6. Airflow & ventilation
According to Zambeza, a supplier of cannabis seeds, “Airflow within the growing environment helps to mimic outdoor and natural conditions, and serves many purposes, even helping to protect precious plants against external threats.” Methods include using oscillating fans, air exhaust systems, positive air pressure, High Efficiency Particulate Air (HEPA) filtration, or other filtration methods.
7. Environmental controls
This depends on where the growing facility is located and the type of plant you’re growing, but it’s important to think about heating and cooling systems, humidity levels, carbon dioxide levels, and odor control.

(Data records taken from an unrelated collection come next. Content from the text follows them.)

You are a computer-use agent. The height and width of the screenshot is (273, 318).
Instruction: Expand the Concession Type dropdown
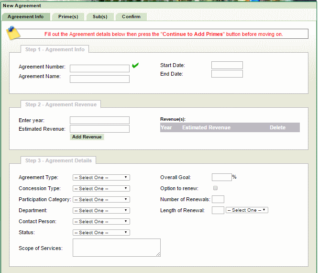coord(101,189)
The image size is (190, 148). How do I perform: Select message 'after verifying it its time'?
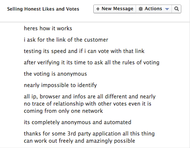point(91,63)

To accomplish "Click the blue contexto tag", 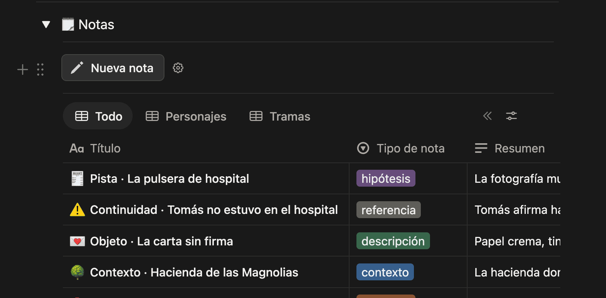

8. An efficient labor operation
You want a well-organized operation, which means the workflow of your facility should make sense. Are you going to water the plants by hand? Perhaps you should think about an irrigation system, which can cut down on labor. Movable racks can make it easier to adjust the layout as needed, especially if you want to expand the facility in the future. You can also save space with vertical growing systems.
9. Invest in the right technology
David Holmes, founder and CEO of Clade 9 in Los Angeles, explained that it’s important to implement the right resources from the beginning.
“Invest upfront in clean-room technology because state regulations will likely become more strict in terms of lab testing your material,” he explained in a Cannabis Business Times article. “Look into clean-room protocols such as disposable gowns, booties and point-of-entry technology such as air curtains.”
Other options for advanced technology include LED lighting and purification systems.
10. Expansion plans
It might be hard to picture your facility in 5 or 10 years, but if you think expanding might be in the cards, it’s important to keep this in mind as you build your structure. When in doubt, consult with the architectural and engineering experts who can guide you in the right design and layout direction.
If you have questions about using cold-formed steel in your cultivation facility design, or you’re looking for a quote, please contact us today. We look forward to talking with you and learning about your project.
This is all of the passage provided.